:: Provided information ::

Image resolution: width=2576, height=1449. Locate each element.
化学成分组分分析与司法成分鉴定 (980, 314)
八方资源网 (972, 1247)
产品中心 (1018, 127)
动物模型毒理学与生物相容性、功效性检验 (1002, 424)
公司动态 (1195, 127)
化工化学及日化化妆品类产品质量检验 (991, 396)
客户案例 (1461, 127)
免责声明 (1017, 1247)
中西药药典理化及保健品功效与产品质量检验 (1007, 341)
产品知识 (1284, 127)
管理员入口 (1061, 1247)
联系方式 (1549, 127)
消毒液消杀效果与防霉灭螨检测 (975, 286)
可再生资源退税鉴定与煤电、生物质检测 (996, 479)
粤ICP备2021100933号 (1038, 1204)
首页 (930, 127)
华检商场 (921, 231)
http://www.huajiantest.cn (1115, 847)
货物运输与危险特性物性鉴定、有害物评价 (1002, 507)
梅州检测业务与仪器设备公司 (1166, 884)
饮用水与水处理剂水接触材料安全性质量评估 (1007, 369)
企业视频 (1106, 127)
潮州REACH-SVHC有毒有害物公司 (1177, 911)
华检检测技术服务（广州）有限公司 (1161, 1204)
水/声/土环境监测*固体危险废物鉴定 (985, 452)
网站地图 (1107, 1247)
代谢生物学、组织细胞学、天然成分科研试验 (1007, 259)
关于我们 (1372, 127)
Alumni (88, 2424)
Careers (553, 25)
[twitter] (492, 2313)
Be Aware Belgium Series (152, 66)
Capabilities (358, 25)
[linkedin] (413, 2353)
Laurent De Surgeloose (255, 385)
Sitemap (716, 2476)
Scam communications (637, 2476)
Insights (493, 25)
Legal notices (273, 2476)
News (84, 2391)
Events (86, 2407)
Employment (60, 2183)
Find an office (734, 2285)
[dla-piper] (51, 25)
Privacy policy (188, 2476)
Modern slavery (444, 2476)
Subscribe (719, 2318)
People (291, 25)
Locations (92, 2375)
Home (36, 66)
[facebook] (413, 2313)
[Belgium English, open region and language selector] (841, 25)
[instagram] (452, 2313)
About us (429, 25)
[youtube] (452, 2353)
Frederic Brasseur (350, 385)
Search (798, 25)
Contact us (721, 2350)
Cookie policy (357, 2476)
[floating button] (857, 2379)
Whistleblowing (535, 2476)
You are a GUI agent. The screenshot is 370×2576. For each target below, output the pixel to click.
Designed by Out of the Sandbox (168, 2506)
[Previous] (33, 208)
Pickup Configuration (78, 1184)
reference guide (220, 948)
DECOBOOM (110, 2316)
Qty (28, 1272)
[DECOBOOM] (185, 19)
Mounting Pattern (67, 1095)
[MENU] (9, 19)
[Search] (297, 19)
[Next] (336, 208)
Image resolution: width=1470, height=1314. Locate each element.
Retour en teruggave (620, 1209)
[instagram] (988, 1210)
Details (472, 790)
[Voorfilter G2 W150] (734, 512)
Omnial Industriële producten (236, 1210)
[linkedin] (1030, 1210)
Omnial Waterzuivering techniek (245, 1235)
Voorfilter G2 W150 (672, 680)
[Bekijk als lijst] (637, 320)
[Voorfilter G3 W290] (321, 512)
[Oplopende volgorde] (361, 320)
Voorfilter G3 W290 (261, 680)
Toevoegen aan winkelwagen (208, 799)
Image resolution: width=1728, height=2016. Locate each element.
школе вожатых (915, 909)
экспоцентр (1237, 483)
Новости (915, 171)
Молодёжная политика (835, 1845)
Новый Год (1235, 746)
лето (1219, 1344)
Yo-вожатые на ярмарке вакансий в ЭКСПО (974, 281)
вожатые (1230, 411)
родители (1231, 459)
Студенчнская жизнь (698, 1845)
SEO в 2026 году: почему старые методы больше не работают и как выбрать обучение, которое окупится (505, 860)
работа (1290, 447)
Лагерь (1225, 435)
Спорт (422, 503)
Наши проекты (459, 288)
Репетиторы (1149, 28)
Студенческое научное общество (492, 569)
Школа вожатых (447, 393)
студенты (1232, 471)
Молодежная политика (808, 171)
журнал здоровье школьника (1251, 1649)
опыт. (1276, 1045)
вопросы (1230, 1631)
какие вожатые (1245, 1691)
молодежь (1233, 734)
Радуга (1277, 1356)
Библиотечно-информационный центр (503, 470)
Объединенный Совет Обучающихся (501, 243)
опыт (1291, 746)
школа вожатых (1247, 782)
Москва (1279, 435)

:::

(Problem to solve)
All lines in the data above from the one with "水/声/土环境监测*固体危险废物鉴定 (985, 452)" through the one with "лето (1219, 1344)" must be repeated exactly, and no others.

(Solved exercise)
水/声/土环境监测*固体危险废物鉴定 (985, 452)
网站地图 (1107, 1247)
代谢生物学、组织细胞学、天然成分科研试验 (1007, 259)
关于我们 (1372, 127)
Alumni (88, 2424)
Careers (553, 25)
[twitter] (492, 2313)
Be Aware Belgium Series (152, 66)
Capabilities (358, 25)
[linkedin] (413, 2353)
Laurent De Surgeloose (255, 385)
Sitemap (716, 2476)
Scam communications (637, 2476)
Insights (493, 25)
Legal notices (273, 2476)
News (84, 2391)
Events (86, 2407)
Employment (60, 2183)
Find an office (734, 2285)
[dla-piper] (51, 25)
Privacy policy (188, 2476)
Modern slavery (444, 2476)
Subscribe (719, 2318)
People (291, 25)
Locations (92, 2375)
Home (36, 66)
[facebook] (413, 2313)
[Belgium English, open region and language selector] (841, 25)
[instagram] (452, 2313)
About us (429, 25)
[youtube] (452, 2353)
Frederic Brasseur (350, 385)
Search (798, 25)
Contact us (721, 2350)
Cookie policy (357, 2476)
[floating button] (857, 2379)
Whistleblowing (535, 2476)
You are a GUI agent. The screenshot is 370×2576. For each target below, output the pixel to click.
Designed by Out of the Sandbox (168, 2506)
[Previous] (33, 208)
Pickup Configuration (78, 1184)
reference guide (220, 948)
DECOBOOM (110, 2316)
Qty (28, 1272)
[DECOBOOM] (185, 19)
Mounting Pattern (67, 1095)
[MENU] (9, 19)
[Search] (297, 19)
[Next] (336, 208)
Image resolution: width=1470, height=1314. Locate each element.
Retour en teruggave (620, 1209)
[instagram] (988, 1210)
Details (472, 790)
[Voorfilter G2 W150] (734, 512)
Omnial Industriële producten (236, 1210)
[linkedin] (1030, 1210)
Omnial Waterzuivering techniek (245, 1235)
Voorfilter G2 W150 (672, 680)
[Bekijk als lijst] (637, 320)
[Voorfilter G3 W290] (321, 512)
[Oplopende volgorde] (361, 320)
Voorfilter G3 W290 (261, 680)
Toevoegen aan winkelwagen (208, 799)
Image resolution: width=1728, height=2016. Locate each element.
школе вожатых (915, 909)
экспоцентр (1237, 483)
Новости (915, 171)
Молодёжная политика (835, 1845)
Новый Год (1235, 746)
лето (1219, 1344)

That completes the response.